• **Set task**: Format the lines below as a JSON array of strings, one string per line, with blank lines skipped. Leave the pictures out.

====== Provided entries ======

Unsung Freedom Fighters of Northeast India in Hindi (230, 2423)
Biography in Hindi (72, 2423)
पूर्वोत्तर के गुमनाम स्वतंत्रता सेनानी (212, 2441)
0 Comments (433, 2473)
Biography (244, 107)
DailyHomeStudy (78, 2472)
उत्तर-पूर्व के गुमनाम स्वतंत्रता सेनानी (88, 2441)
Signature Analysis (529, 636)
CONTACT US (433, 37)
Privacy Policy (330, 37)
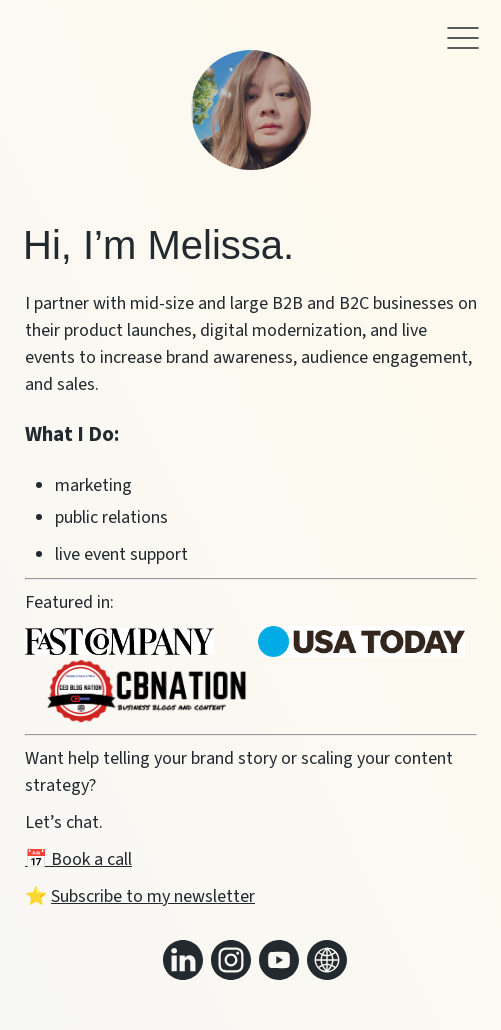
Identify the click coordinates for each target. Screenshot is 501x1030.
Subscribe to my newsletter (153, 896)
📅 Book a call (78, 859)
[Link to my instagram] (231, 960)
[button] (463, 43)
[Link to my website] (327, 960)
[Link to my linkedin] (183, 960)
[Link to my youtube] (279, 960)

======

• **Task result**:
[
  "Unsung Freedom Fighters of Northeast India in Hindi (230, 2423)",
  "Biography in Hindi (72, 2423)",
  "पूर्वोत्तर के गुमनाम स्वतंत्रता सेनानी (212, 2441)",
  "0 Comments (433, 2473)",
  "Biography (244, 107)",
  "DailyHomeStudy (78, 2472)",
  "उत्तर-पूर्व के गुमनाम स्वतंत्रता सेनानी (88, 2441)",
  "Signature Analysis (529, 636)",
  "CONTACT US (433, 37)",
  "Privacy Policy (330, 37)",
  "Identify the click coordinates for each target. Screenshot is 501x1030.",
  "Subscribe to my newsletter (153, 896)",
  "📅 Book a call (78, 859)",
  "[Link to my instagram] (231, 960)",
  "[button] (463, 43)",
  "[Link to my website] (327, 960)",
  "[Link to my linkedin] (183, 960)",
  "[Link to my youtube] (279, 960)"
]